Cognitive Field Theory unifies learning, memory, and emergent intelligence
Cognition emerges from collective dynamics of adaptive time scales, says new theoretical framework.
Byung Gyu Chae's Cognitive Field Theory, published on arXiv, presents a unified mathematical framework for learning, inference, memory, and emergence in both biological and artificial systems. Starting from a stochastic cognitive-field equation with homeostatic stabilization and adaptive manifold geometry, the theory shows that cognitive dynamics is organized by slowly relaxing infrared modes embedded within a high-dimensional cognitive manifold. The key innovation is the time-scale density of states (TDOS), which characterizes the relaxation spectrum underlying inference and memory. Learning reorganizes the infrared TDOS to selectively stabilize weakly damped sectors that support contextual organization and recursive memory feedback. Near criticality, the TDOS develops a broad, flat infrared structure, enhancing collective susceptibility and generating scale-free temporal organization over extended time scales.
The implications for AI and neuroscience are significant. The theory predicts that memory formation, adaptive reasoning, and emergent intelligence are hierarchical stages of infrared collective dynamical organization. By integrating out latent memory sectors, the model generates retarded self-energy feedback and nonlocal memory kernels that soften the infrared response, producing a protected near-critical regime with long-time contextual persistence. This suggests that both biological brains and advanced AI systems may operate near a critical point where slow modes accumulate, enabling efficient learning and flexible reasoning. The framework offers a potential bridge between neural network dynamics and cognitive phenomena, providing testable predictions about the temporal structure of memory and decision-making in complex systems.
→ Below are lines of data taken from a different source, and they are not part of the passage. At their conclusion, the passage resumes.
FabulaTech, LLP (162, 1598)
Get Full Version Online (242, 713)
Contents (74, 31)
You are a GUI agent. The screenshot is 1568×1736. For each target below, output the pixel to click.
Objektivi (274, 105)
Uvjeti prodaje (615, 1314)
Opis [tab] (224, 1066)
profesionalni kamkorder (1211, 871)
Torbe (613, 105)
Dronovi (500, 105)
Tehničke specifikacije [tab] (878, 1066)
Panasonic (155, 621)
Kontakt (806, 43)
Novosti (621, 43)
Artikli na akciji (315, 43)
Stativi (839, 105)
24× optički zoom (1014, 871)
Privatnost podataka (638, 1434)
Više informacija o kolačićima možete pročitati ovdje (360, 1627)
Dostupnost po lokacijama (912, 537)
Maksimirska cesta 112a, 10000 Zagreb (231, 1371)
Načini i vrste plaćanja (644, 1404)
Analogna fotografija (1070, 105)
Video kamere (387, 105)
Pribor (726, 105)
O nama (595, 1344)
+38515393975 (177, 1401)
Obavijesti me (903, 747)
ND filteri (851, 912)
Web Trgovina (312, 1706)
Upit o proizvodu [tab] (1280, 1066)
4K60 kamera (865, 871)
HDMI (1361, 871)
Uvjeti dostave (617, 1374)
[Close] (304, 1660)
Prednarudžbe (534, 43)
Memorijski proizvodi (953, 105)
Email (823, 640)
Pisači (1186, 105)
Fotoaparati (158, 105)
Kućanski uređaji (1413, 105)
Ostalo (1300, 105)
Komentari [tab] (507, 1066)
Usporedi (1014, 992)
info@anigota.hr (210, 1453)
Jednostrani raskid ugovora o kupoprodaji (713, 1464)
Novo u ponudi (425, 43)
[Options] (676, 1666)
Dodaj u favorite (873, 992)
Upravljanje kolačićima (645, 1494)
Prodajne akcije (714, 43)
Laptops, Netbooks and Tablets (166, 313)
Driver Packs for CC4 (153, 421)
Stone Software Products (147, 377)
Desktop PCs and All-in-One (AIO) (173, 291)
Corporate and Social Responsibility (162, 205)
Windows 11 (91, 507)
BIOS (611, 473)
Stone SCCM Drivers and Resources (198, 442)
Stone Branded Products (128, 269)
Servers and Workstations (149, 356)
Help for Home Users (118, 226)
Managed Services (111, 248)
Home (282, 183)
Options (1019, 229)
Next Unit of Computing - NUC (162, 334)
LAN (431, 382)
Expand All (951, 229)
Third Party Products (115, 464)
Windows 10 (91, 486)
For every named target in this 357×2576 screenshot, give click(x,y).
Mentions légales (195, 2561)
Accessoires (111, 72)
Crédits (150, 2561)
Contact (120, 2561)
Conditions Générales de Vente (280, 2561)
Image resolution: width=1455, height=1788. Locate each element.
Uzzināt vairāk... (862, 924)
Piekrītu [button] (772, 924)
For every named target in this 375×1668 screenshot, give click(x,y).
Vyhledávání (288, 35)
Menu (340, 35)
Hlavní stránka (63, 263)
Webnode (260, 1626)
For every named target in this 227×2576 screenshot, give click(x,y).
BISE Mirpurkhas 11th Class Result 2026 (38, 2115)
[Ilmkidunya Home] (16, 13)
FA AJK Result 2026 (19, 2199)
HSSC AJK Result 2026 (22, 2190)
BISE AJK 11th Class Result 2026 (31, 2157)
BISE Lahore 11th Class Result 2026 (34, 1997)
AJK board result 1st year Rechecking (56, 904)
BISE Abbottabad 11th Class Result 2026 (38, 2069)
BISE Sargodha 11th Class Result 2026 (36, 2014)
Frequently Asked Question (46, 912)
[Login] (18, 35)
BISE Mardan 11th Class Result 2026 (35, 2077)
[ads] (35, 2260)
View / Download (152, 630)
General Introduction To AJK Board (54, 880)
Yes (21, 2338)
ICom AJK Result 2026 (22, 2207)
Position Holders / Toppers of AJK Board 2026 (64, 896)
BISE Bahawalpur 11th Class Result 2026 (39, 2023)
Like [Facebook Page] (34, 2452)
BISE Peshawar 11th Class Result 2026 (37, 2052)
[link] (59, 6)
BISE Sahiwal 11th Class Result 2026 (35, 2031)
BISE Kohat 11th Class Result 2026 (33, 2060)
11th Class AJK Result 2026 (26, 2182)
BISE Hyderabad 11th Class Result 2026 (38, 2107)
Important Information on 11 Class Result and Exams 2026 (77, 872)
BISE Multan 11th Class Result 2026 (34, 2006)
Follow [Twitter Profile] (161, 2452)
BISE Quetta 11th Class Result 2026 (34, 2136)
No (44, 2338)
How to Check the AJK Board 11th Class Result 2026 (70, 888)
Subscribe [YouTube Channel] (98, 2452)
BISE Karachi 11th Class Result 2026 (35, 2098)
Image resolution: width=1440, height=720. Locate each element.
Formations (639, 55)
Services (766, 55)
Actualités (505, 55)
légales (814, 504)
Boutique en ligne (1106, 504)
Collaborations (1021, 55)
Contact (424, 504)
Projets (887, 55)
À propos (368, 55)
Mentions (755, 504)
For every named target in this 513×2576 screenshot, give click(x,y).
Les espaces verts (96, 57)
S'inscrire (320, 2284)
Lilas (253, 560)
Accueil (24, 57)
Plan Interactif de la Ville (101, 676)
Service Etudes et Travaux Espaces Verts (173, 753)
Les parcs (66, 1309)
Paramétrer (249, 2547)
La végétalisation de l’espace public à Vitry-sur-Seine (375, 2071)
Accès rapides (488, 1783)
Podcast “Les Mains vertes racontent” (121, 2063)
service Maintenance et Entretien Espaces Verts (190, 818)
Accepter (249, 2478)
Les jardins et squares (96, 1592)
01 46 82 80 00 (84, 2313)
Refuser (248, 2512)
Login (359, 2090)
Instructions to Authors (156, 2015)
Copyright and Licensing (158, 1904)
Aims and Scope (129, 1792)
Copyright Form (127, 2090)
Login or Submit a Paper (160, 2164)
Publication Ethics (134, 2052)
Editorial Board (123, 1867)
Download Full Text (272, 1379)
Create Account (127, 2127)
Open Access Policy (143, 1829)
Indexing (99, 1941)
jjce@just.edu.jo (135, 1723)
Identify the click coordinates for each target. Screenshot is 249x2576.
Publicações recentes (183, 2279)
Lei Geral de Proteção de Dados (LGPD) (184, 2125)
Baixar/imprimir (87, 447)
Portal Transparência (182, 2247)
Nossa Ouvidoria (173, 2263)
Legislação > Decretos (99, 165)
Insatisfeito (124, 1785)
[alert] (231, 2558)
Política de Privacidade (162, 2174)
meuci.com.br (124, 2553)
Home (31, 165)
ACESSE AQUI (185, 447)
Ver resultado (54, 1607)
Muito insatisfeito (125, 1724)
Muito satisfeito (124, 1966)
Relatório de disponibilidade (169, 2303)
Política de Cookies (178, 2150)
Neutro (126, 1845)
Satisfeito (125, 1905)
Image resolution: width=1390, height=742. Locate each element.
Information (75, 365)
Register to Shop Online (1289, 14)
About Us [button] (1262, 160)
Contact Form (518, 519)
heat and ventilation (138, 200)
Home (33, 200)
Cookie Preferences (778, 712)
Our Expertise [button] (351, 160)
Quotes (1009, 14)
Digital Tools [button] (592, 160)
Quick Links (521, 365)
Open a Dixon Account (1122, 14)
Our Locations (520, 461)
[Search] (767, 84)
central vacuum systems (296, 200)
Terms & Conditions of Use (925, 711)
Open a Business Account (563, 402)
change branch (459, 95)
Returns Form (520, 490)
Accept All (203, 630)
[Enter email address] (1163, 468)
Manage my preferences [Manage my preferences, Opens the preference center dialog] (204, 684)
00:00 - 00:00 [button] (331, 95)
- Introduces time-scale density of states (TDOS) as a fundamental descriptor of relaxation spectra in cognitive systems.
- Demonstrates that learning reorganizes infrared TDOS to stabilize weakly damped sectors for contextual organization and recursive memory feedback.
- Near criticality, the theory predicts scale-free temporal organization and suppressed forgetting gaps via memory self-energy feedback.
Why It Matters
Unifies disparate theoretical frameworks for learning and memory into a single dynamical theory applicable to both brains and AI.